Target pointing data:
[start]

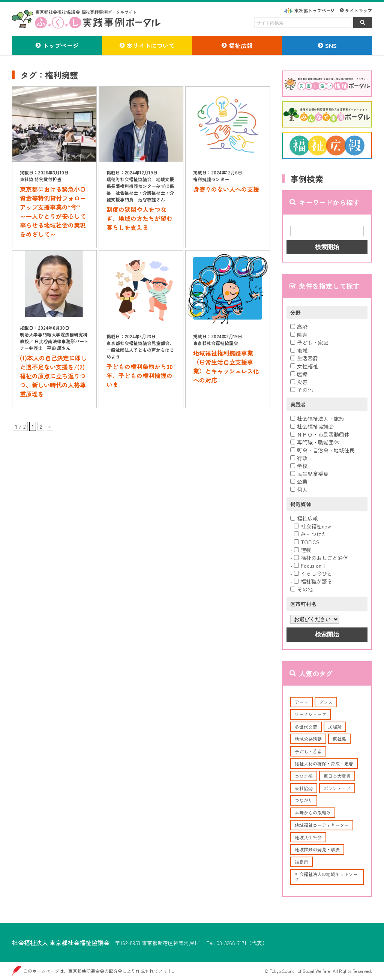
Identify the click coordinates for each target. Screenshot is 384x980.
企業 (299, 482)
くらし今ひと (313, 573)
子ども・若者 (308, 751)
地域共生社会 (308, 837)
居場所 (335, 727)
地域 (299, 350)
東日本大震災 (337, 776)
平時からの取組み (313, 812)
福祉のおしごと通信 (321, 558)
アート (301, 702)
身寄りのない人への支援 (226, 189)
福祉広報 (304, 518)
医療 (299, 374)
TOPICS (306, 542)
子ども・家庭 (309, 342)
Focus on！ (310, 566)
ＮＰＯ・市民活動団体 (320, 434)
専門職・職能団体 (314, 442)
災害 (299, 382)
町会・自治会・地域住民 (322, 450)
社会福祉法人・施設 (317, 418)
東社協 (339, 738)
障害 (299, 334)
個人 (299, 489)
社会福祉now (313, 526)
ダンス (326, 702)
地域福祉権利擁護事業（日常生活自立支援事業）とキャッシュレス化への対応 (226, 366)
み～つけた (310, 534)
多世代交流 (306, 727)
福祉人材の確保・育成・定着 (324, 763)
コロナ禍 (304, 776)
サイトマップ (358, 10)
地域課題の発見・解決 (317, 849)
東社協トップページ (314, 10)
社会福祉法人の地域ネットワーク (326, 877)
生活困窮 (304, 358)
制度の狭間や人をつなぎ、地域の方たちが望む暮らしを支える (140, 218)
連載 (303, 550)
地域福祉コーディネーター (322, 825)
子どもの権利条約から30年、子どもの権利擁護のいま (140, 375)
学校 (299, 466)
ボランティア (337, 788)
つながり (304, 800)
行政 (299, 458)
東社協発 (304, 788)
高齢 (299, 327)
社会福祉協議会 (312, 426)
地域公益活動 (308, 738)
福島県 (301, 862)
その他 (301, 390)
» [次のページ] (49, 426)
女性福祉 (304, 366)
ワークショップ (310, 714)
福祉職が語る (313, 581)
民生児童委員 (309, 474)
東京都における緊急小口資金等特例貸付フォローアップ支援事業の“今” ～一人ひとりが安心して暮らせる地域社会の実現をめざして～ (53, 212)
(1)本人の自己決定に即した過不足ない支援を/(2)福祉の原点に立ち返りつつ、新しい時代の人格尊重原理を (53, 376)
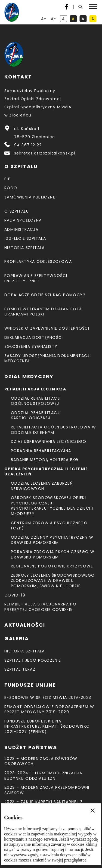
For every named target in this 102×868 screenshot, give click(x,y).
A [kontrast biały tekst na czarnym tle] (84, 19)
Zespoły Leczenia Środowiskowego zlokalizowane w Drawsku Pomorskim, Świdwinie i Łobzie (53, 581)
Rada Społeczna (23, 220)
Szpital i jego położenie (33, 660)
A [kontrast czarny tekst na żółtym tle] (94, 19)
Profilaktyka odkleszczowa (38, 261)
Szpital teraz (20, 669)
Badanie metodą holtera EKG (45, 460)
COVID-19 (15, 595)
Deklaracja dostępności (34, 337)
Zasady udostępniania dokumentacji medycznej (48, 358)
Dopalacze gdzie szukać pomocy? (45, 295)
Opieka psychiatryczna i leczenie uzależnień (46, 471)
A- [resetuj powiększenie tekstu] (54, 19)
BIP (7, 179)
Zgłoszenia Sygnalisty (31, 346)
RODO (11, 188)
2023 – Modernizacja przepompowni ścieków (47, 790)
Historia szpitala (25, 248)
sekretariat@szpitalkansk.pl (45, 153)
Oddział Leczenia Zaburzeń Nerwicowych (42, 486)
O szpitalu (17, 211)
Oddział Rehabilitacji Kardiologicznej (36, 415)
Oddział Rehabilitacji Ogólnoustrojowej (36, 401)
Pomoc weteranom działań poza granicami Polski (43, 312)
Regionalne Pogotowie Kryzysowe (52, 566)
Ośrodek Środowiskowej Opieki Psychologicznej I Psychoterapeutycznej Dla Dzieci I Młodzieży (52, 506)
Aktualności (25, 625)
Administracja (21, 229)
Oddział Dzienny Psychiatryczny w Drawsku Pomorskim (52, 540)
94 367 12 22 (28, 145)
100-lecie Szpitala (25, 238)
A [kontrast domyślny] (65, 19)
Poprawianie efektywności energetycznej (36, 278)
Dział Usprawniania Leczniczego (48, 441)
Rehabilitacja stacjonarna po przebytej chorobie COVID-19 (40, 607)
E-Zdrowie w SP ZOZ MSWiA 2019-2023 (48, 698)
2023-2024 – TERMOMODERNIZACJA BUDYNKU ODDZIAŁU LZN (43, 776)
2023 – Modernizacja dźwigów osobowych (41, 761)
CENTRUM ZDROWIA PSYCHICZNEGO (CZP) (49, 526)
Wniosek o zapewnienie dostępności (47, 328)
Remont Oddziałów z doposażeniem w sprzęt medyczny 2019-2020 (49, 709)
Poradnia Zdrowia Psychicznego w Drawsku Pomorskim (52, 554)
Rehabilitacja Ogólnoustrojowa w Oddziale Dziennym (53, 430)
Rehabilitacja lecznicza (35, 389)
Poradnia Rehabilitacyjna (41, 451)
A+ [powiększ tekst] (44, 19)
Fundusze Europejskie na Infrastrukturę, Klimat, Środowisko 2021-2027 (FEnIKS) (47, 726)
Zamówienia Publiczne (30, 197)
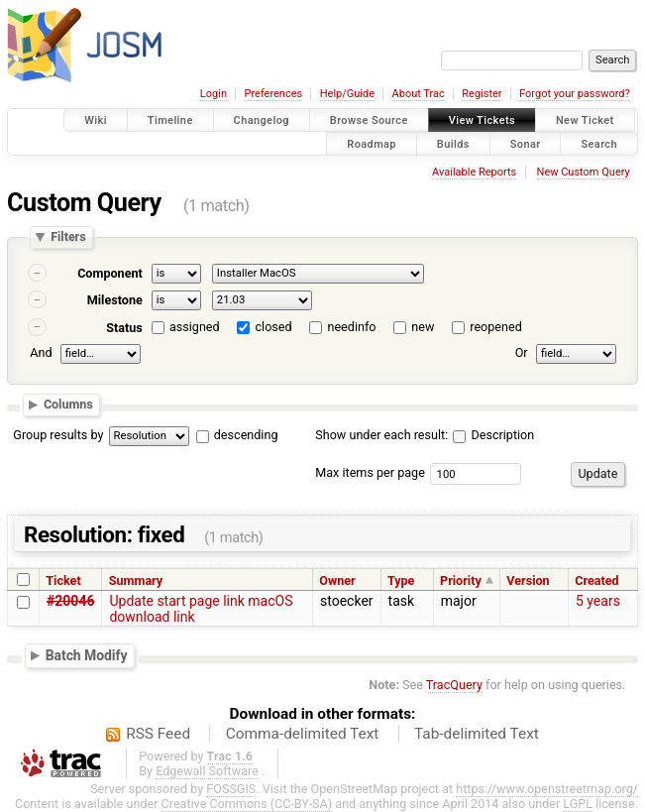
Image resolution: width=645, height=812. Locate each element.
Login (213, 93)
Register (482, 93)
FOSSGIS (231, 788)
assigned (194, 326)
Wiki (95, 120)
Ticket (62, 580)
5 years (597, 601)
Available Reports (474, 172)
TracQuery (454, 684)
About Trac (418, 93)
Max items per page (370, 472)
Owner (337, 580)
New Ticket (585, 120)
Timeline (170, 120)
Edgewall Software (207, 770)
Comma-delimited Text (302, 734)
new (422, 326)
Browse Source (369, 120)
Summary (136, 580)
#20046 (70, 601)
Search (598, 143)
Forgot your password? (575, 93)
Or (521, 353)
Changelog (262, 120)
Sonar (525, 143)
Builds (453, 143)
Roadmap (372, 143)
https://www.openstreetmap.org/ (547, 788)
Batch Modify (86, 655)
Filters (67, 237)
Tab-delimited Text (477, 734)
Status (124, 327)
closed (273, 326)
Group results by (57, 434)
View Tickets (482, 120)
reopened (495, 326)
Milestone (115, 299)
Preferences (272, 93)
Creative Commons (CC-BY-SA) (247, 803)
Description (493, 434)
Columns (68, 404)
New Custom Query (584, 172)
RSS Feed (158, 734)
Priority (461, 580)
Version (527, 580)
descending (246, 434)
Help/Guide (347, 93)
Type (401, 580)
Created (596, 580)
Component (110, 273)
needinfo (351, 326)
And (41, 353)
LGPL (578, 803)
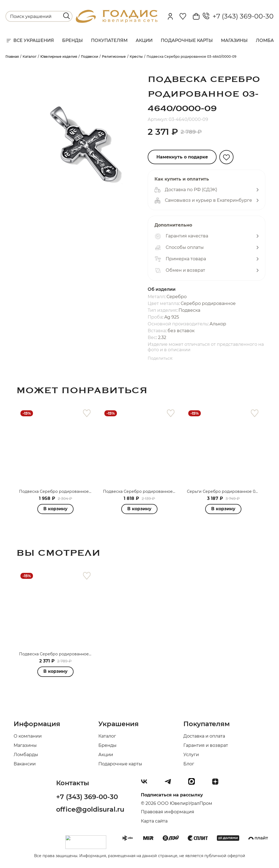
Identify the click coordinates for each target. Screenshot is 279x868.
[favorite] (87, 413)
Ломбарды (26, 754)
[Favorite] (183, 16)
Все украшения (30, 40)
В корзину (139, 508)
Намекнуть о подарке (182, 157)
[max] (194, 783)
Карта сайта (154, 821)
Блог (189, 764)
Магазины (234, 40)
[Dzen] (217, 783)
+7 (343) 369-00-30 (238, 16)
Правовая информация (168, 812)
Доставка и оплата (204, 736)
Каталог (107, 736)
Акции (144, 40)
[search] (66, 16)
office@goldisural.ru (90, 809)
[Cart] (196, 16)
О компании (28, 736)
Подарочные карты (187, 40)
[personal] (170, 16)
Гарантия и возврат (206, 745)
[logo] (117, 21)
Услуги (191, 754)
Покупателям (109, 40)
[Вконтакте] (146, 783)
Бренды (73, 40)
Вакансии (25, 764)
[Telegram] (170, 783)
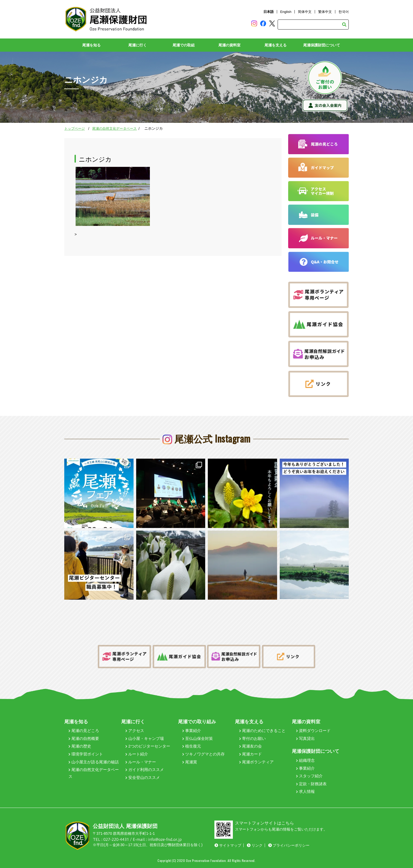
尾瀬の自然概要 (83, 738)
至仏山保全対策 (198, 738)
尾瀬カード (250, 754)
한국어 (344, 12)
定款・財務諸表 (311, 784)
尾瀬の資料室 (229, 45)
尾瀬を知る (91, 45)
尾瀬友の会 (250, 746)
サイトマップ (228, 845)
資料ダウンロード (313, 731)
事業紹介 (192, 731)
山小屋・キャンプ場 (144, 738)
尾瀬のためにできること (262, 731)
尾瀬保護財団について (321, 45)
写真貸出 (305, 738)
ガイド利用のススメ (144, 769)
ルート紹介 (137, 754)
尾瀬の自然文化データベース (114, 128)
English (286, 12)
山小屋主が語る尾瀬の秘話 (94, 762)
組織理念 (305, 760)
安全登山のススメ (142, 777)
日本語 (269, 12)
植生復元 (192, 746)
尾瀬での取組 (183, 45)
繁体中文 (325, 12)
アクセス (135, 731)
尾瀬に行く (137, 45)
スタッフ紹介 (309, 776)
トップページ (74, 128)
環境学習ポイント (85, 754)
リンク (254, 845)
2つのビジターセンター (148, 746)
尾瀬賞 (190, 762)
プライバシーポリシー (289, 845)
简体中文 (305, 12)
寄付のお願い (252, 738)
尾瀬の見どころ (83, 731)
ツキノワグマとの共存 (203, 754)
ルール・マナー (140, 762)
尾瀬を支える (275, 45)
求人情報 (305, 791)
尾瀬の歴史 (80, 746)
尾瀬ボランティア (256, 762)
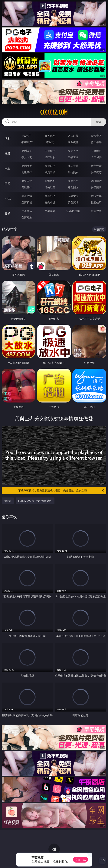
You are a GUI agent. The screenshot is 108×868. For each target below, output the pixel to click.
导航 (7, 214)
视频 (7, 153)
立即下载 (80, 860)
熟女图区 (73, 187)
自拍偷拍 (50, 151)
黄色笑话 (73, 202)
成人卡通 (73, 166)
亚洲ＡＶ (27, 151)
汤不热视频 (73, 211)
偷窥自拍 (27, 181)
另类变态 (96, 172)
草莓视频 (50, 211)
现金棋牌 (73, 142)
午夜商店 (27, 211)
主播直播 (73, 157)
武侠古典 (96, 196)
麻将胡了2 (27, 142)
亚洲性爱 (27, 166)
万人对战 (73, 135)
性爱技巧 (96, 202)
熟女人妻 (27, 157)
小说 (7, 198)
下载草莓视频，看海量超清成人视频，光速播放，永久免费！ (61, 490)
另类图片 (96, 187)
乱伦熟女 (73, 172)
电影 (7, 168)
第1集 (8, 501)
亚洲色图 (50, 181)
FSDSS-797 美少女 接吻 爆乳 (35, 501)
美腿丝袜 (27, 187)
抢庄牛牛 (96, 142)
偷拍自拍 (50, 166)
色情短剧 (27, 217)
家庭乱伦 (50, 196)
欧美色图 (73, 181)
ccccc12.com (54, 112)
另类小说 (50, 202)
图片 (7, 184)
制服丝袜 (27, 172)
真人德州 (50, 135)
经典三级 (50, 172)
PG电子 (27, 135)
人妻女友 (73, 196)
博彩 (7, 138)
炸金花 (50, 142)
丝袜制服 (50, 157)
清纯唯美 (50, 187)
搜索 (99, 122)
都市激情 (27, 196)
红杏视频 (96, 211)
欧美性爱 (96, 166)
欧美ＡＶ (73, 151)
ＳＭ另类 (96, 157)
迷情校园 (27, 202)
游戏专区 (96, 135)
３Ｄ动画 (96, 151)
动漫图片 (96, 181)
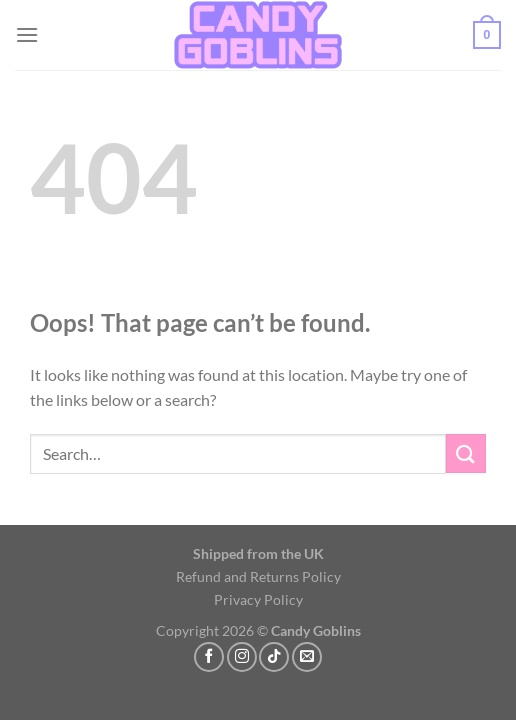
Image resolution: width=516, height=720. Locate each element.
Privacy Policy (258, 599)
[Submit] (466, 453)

[end]

Rewrite the stretch from the line containing "草莓视频 (50, 211)" through the end of the items, swapping "Locate" for "Find" and keeping everything else the same. Leave the pictures out of your answer.

草莓视频 (50, 211)
现金棋牌 (73, 142)
午夜商店 (27, 211)
主播直播 (73, 157)
武侠古典 (96, 196)
麻将胡了2 (27, 142)
亚洲性爱 (27, 166)
万人对战 (73, 135)
性爱技巧 (96, 202)
熟女人妻 (27, 157)
小说 (7, 198)
下载草莓视频，看海量超清成人视频，光速播放，永久免费！ (61, 490)
另类图片 (96, 187)
乱伦熟女 (73, 172)
电影 (7, 168)
第1集 (8, 501)
亚洲色图 (50, 181)
FSDSS-797 美少女 接吻 爆乳 (35, 501)
美腿丝袜 (27, 187)
抢庄牛牛 (96, 142)
偷拍自拍 (50, 166)
色情短剧 (27, 217)
家庭乱伦 (50, 196)
欧美色图 (73, 181)
ccccc12.com (54, 112)
另类小说 (50, 202)
图片 (7, 184)
制服丝袜 (27, 172)
真人德州 (50, 135)
经典三级 (50, 172)
PG电子 (27, 135)
人妻女友 (73, 196)
博彩 (7, 138)
炸金花 (50, 142)
丝袜制服 (50, 157)
清纯唯美 (50, 187)
搜索 (99, 122)
都市激情 (27, 196)
红杏视频 (96, 211)
欧美性爱 (96, 166)
欧美ＡＶ (73, 151)
ＳＭ另类 (96, 157)
迷情校园 (27, 202)
游戏专区 (96, 135)
３Ｄ动画 (96, 151)
动漫图片 (96, 181)
Image resolution: width=516, height=720. Find each element.
Privacy Policy (258, 599)
[Submit] (466, 453)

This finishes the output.